14 Jul 2020

Mental health and release from isolation


Article by Dr Manuel Martín Carrasco, Psychiatrist, Medical Director of the Sisters Hospitallers’  Centres in Navarra and current Vice President of the Spanish Psychiatry Society.

We are sharing this article by Dr Martín Carrasco in which he analyses the impact of the current pandemic and his own emergence from isolation from the point of view of people’s mental health.

He first discusses the various factors that may have affected mental health while living through the COVID-19 period and their repercussions on the general public and also on people with pre-existing mental health disorders.

Dr Manuel Martín Carrasco, Psychiatrist

Factors such as “the direct impact of the infection on people and on their family and social environment. Grief over the loss of colleagues, family and friends. Measures to isolate individuals and their changing lifestyles, and uncertainty about the way the epidemic is likely to proceed, and its aftermath. The other factors he mentions are the economic crisis and unemployment. And lastly, the shortcomings in psychiatric and social care caused by the situation.”

• [Dataset excerpts]
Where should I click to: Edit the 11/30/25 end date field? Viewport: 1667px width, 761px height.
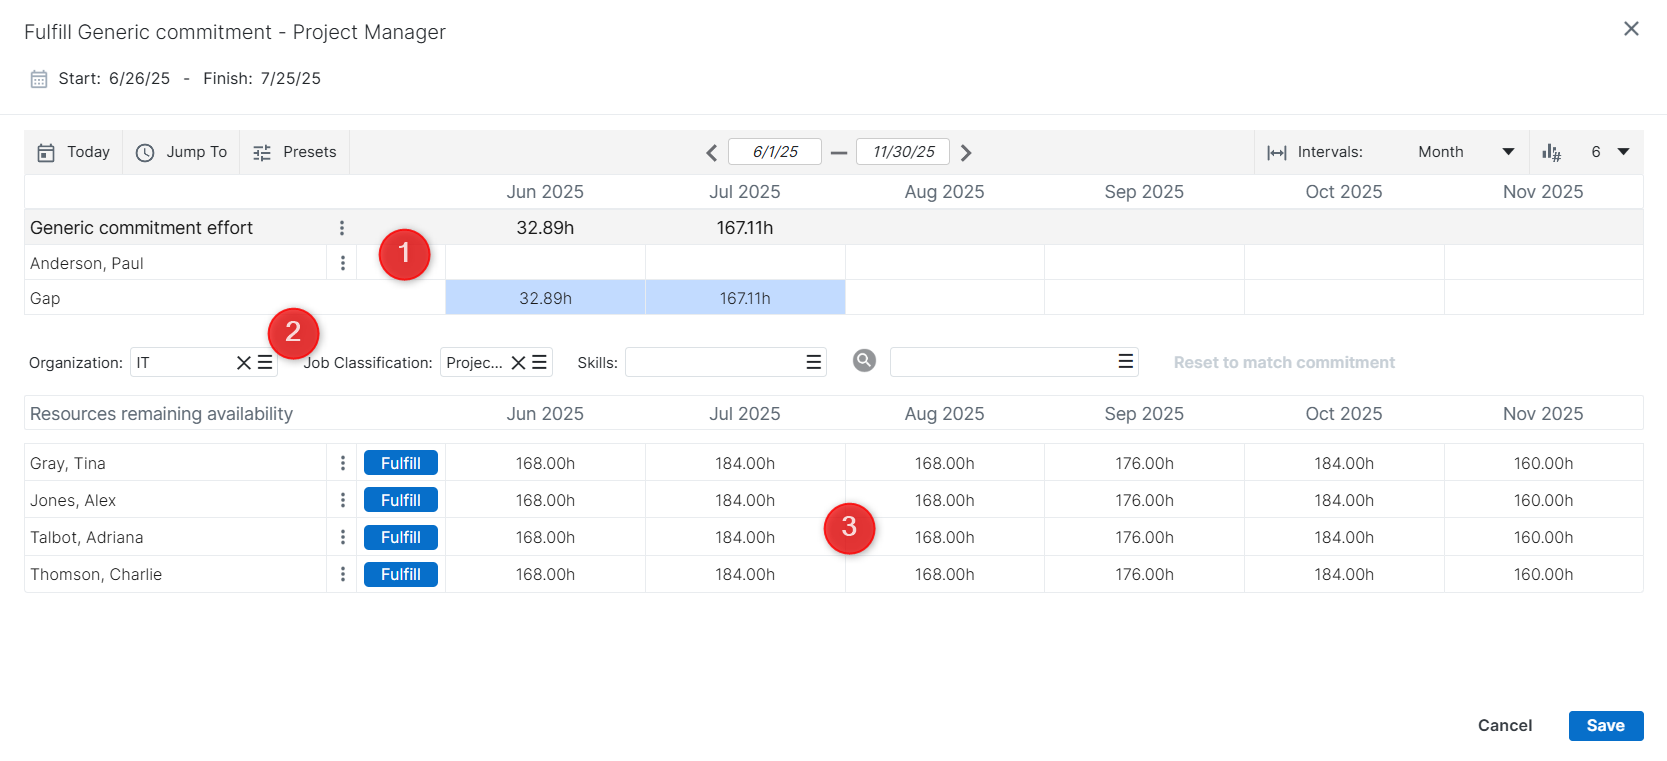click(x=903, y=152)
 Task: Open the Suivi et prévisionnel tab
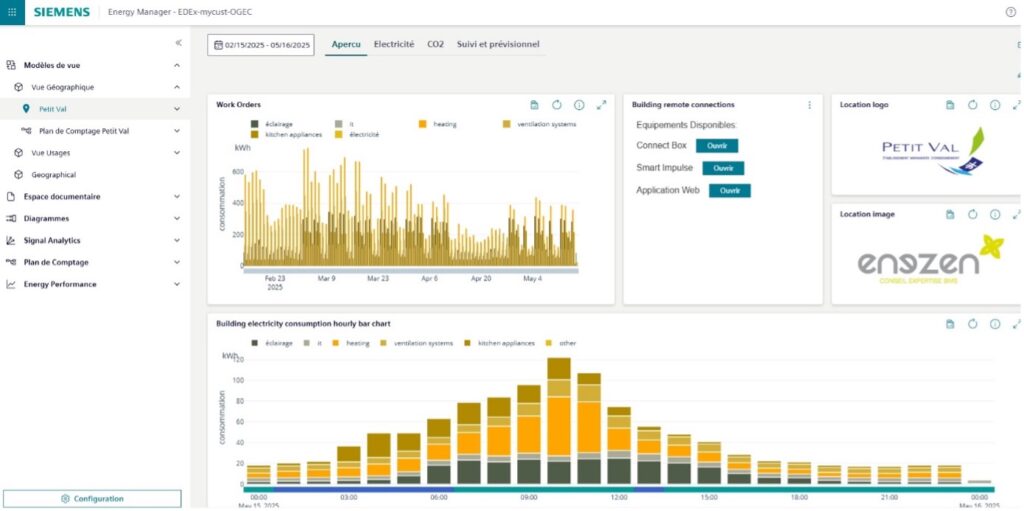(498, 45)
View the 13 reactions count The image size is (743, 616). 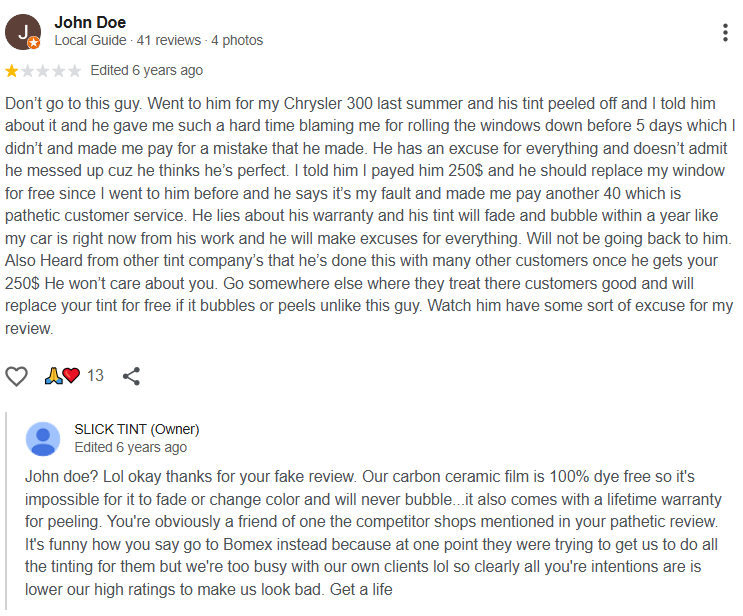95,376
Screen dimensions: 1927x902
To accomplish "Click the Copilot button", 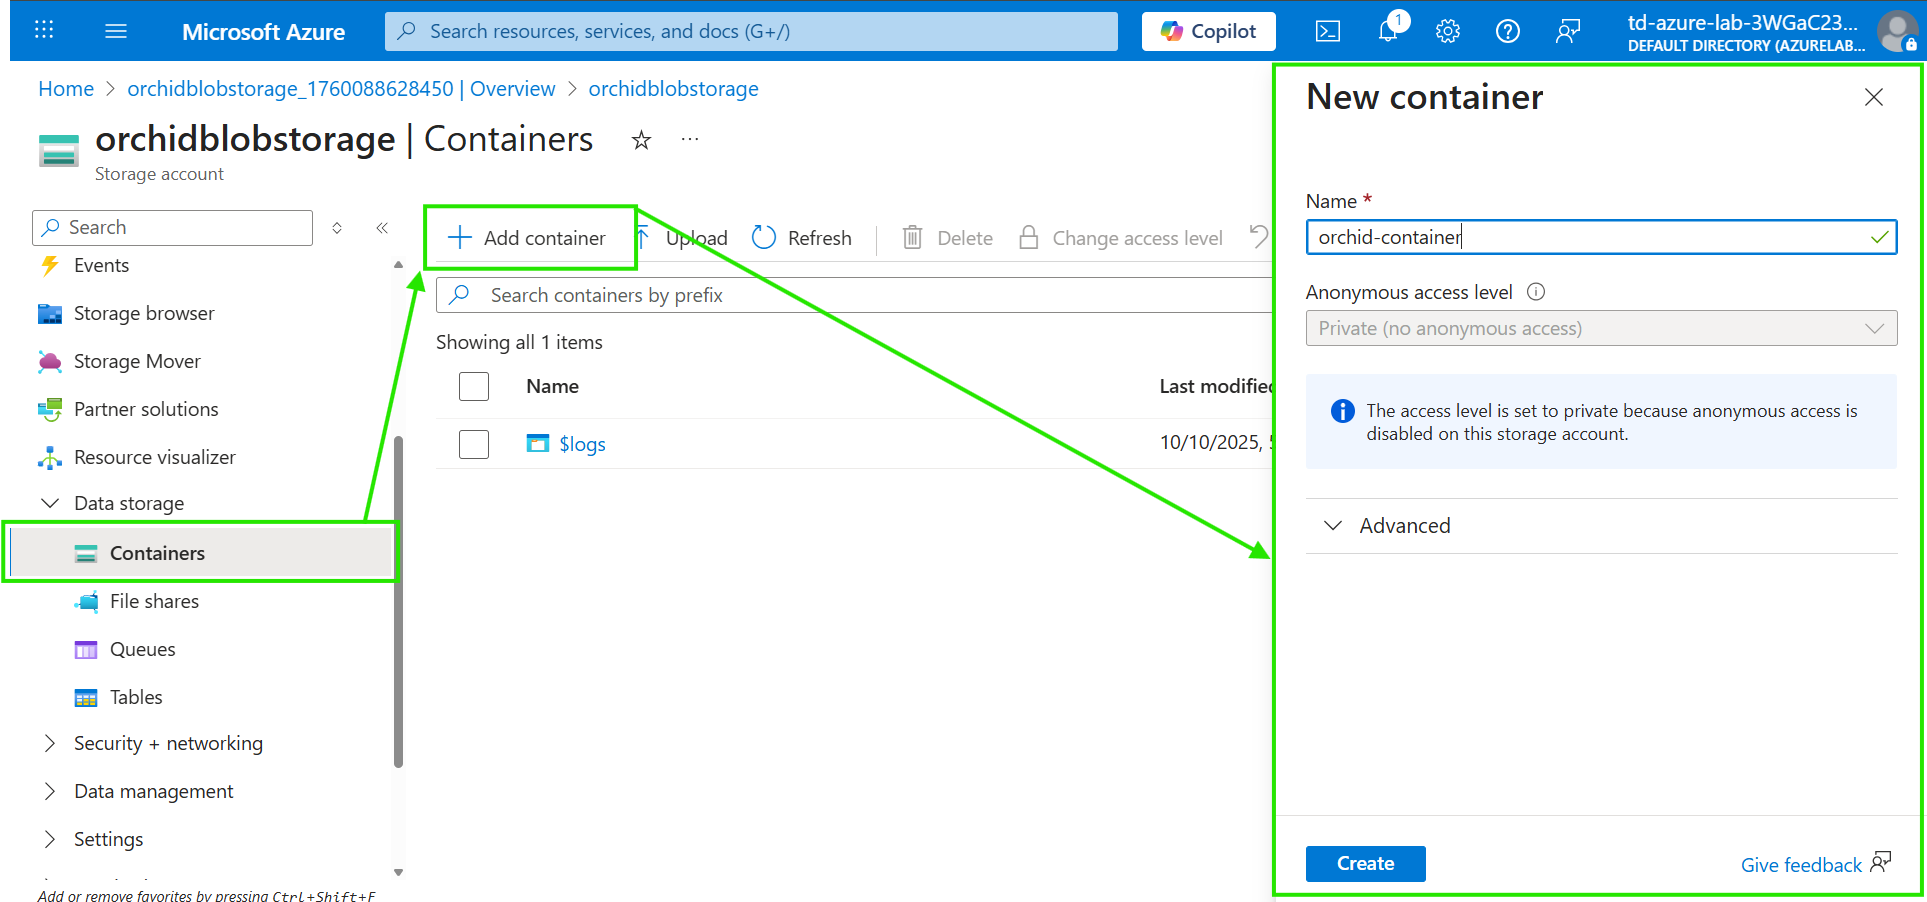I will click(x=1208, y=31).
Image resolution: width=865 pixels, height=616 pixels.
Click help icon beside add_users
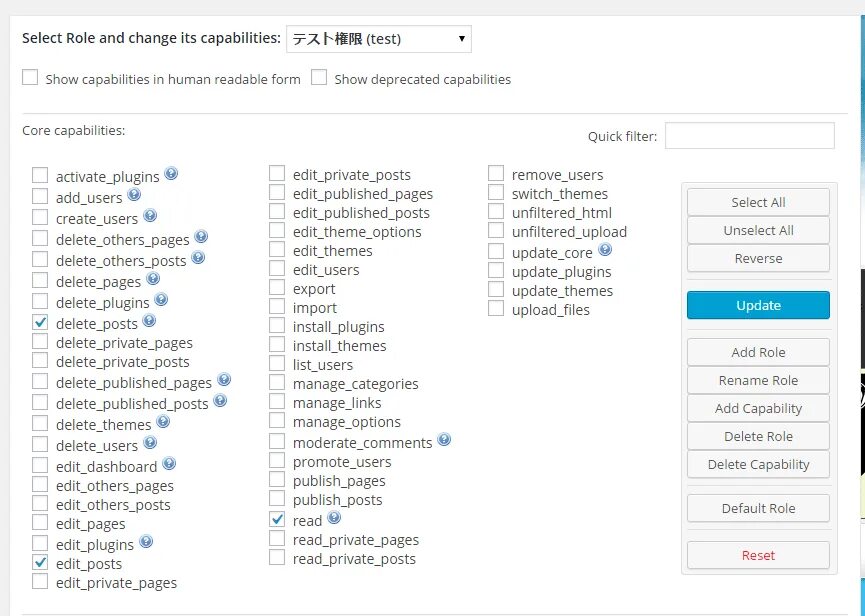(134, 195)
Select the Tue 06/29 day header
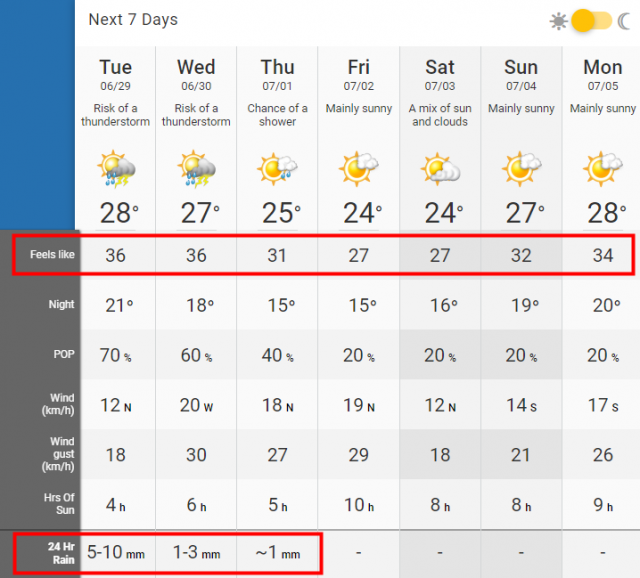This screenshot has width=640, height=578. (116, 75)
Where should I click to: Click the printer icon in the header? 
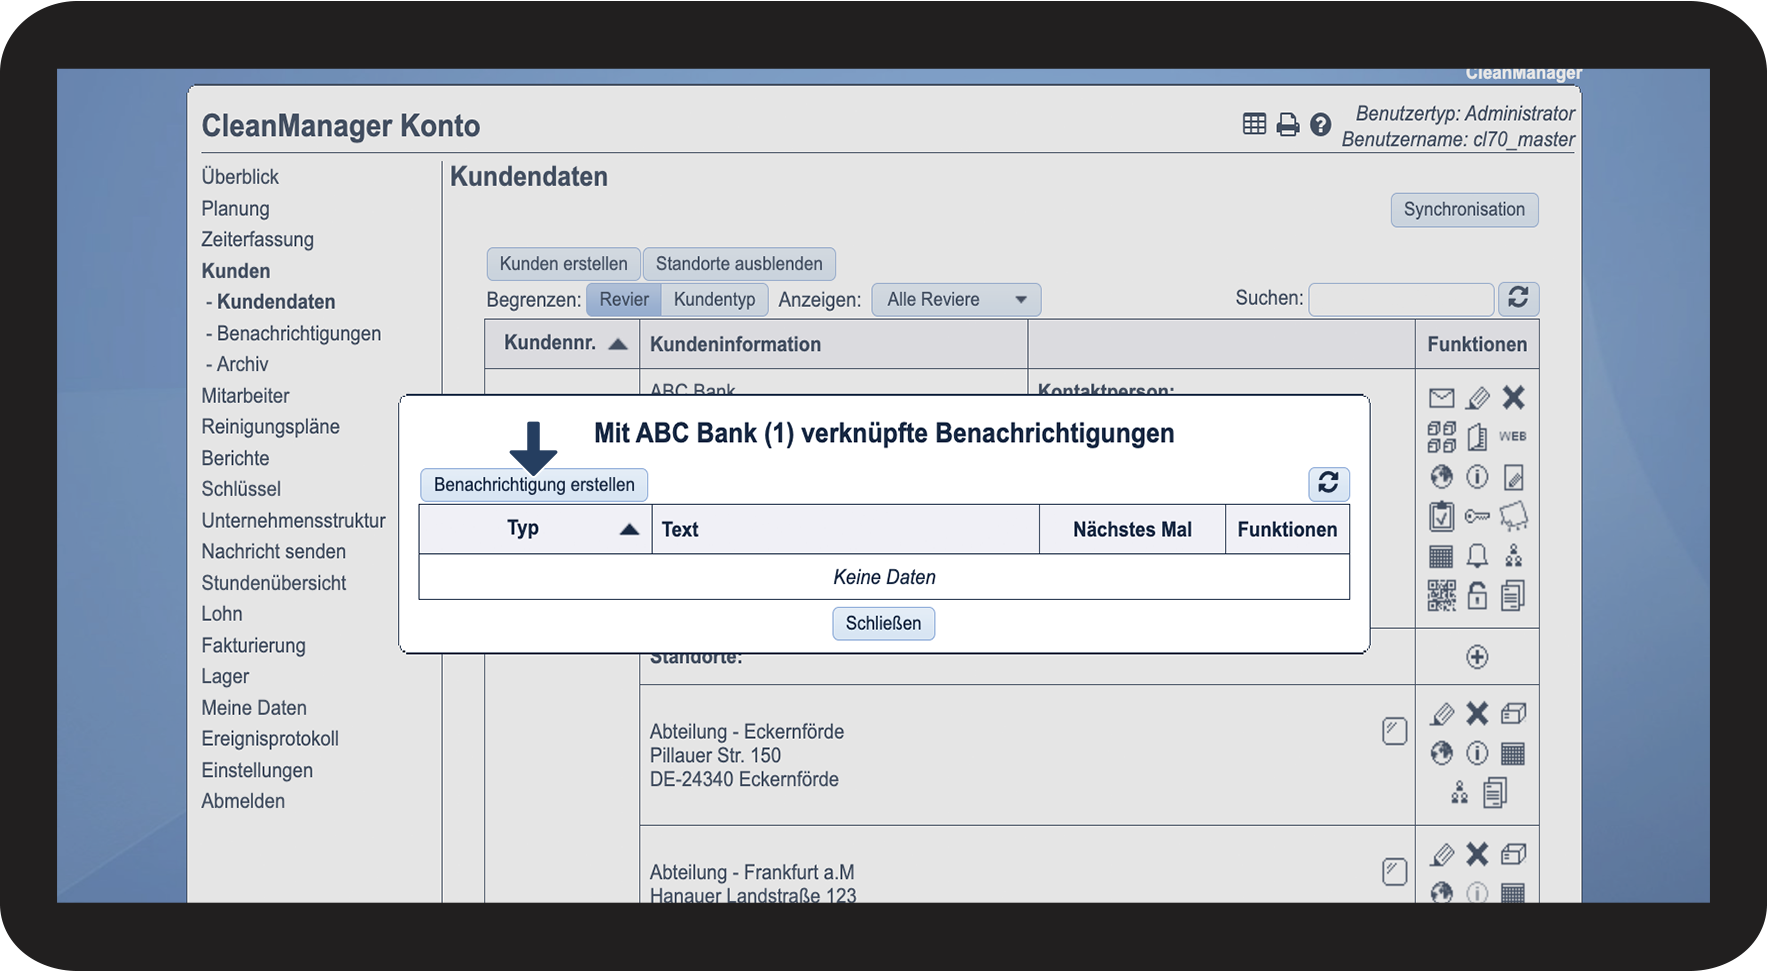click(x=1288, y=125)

• [Using the information]
1. In the article on mental health and release from isolation, what office does Dr Martín Carrasco currently hold in the Spanish Psychiatry Society?
2. Decide whether each statement agrees with the article on mental health and release from isolation: (a) The article is dated 14 Jul 2020. (b) The economic crisis and unemployment are among the factors mentioned. (c) The article looks only at people without pre-existing mental health disorders.
3. Write out the part of the mental health article from "We are sharing" to "mental health disorders.".
The entries have no role in this exercise.

• [Completed exercise]
1. He is its current Vice President.

2.
(a) Yes: "14 Jul 2020"
(b) Yes: "The other factors he mentions are the economic crisis and unemployment."
(c) No: "their repercussions on the general public and also on people with pre-existing mental health disorders"

3.
We are sharing this article by Dr Martín Carrasco in which he analyses the impact of the current pandemic and his own emergence from isolation from the point of view of people’s mental health.

He first discusses the various factors that may have affected mental health while living through the COVID-19 period and their repercussions on the general public and also on people with pre-existing mental health disorders.